Catatan kinerja Menkes Budi di periode sebelumnya tidak bisa dibilang memuaskan. Dari 15 target nasional bidang kesehatan dalam RPJMN 2020–2024, tujuh gagal dicapai. Di antaranya penurunan prevalensi stunting, eliminasi TBC, cakupan imunisasi dasar, hingga pemenuhan standar tenaga kesehatan di puskesmas. Meski demikian, ia kembali dipercaya menakhodai Kementerian Kesehatan di periode kedua.
Alih-alih membenahi kegagalan tersebut, kebijakan-kebijakan yang digulirkan justru semakin kontroversial dan membahayakan. Salah satu yang paling disorot adalah menjadikan profit sebagai indikator keberhasilan rumah sakit (RS) vertikal yang selama ini menjadi pilar layanan publik. Logika pasar mulai menggantikan logika pengabdian.

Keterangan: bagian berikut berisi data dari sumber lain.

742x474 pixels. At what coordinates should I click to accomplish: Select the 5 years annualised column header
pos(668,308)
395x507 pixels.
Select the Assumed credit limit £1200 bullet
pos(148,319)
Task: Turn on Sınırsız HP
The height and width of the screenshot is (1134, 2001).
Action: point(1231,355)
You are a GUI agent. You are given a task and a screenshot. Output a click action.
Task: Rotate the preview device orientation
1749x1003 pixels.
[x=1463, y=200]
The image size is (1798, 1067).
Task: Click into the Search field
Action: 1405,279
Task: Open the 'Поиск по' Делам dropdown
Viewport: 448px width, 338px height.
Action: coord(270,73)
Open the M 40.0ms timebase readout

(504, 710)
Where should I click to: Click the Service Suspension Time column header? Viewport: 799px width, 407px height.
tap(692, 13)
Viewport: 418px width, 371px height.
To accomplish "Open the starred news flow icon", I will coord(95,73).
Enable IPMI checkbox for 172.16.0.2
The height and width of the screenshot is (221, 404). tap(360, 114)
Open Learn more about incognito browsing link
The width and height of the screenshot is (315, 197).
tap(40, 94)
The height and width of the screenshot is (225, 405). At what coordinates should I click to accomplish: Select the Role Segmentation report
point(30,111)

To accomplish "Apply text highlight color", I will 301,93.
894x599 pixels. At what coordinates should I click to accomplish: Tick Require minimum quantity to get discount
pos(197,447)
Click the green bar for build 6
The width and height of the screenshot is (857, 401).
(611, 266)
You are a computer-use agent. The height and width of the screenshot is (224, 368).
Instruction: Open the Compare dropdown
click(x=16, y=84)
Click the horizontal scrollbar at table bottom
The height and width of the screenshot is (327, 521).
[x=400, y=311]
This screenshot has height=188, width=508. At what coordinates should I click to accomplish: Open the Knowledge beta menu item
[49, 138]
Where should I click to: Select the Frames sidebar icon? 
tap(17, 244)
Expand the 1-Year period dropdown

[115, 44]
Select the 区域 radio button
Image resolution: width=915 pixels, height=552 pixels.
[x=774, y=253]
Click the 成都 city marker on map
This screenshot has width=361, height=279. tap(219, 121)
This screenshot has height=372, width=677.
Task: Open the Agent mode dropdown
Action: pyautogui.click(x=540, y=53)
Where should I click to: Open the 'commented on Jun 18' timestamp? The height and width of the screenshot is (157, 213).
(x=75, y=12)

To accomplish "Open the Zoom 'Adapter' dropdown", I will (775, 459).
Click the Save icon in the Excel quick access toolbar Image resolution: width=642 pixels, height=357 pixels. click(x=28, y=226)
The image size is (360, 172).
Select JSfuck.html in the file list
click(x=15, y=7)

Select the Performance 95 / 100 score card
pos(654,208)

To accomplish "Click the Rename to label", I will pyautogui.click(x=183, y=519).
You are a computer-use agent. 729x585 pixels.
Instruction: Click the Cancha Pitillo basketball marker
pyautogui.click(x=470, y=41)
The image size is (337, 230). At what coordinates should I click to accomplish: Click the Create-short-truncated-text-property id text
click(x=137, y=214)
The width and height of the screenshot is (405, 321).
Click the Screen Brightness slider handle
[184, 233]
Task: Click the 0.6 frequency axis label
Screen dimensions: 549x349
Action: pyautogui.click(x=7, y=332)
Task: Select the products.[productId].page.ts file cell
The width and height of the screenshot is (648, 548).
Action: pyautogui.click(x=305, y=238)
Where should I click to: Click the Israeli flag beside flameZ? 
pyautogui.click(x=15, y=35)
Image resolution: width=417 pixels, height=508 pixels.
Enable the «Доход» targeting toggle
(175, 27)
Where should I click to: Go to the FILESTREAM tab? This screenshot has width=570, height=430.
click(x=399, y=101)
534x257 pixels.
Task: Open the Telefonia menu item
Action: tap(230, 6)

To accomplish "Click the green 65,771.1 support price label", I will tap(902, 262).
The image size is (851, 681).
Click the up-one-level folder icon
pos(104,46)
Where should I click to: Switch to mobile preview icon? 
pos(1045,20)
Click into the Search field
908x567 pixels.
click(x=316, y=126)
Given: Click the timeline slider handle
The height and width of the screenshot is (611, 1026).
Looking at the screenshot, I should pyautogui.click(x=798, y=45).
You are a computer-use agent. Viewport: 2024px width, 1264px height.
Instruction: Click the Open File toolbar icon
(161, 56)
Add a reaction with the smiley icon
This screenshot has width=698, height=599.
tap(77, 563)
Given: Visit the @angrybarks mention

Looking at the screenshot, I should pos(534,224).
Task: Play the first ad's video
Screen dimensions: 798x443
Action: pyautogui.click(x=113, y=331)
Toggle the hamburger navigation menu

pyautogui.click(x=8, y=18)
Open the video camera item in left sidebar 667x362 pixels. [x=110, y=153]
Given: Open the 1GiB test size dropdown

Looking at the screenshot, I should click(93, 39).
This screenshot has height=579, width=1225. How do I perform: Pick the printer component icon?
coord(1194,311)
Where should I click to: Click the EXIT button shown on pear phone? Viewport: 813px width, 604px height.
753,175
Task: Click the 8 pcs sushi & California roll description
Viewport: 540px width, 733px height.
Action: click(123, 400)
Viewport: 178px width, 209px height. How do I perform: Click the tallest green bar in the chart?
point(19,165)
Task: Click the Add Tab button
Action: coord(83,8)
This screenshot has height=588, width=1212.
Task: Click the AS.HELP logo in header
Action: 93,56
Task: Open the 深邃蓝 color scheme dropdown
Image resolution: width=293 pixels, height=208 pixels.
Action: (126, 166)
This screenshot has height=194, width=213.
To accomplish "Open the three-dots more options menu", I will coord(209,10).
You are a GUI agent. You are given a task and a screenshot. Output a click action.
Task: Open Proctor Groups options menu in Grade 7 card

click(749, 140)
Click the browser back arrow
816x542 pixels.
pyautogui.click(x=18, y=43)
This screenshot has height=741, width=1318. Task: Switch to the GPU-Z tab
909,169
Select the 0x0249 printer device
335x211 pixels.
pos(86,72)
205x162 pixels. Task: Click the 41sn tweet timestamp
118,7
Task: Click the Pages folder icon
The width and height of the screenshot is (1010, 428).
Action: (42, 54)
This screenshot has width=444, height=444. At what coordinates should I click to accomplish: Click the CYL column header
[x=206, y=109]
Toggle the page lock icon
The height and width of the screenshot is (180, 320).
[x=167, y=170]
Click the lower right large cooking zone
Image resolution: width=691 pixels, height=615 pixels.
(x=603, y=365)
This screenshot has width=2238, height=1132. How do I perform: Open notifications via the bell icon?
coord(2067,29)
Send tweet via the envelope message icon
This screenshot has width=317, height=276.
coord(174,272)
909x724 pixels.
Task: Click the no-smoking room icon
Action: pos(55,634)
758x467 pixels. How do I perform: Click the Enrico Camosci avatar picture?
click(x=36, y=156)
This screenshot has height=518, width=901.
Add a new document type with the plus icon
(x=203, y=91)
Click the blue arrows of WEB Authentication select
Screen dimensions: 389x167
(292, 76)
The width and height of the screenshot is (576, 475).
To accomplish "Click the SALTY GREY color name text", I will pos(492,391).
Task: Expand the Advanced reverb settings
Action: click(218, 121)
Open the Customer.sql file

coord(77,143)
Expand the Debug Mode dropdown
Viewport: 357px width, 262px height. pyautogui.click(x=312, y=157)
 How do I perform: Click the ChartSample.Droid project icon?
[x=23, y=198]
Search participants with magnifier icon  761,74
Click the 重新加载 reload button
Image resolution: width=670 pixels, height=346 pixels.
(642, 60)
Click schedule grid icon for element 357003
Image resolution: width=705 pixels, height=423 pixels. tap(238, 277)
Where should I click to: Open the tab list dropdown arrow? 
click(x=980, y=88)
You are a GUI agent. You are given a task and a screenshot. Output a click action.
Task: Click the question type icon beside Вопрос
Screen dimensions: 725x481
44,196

Insentif tenaga kesehatan kini ditautkan pada pemasukan rumah sakit. Imbasnya, layanan cenderung akan lebih berpihak pada pasien berbayar. Pasien JKN, yang justru mewakili mayoritas rakyat Indonesia, berisiko dipinggirkan. Semangat pengabdian berubah menjadi tekanan produktivitas. Bahkan, pelatihan dokter umum untuk melakukan tindakan spesialis seperti operasi caesar menandakan bahwa keselamatan pasien telah dikompromikan demi efisiensi semu.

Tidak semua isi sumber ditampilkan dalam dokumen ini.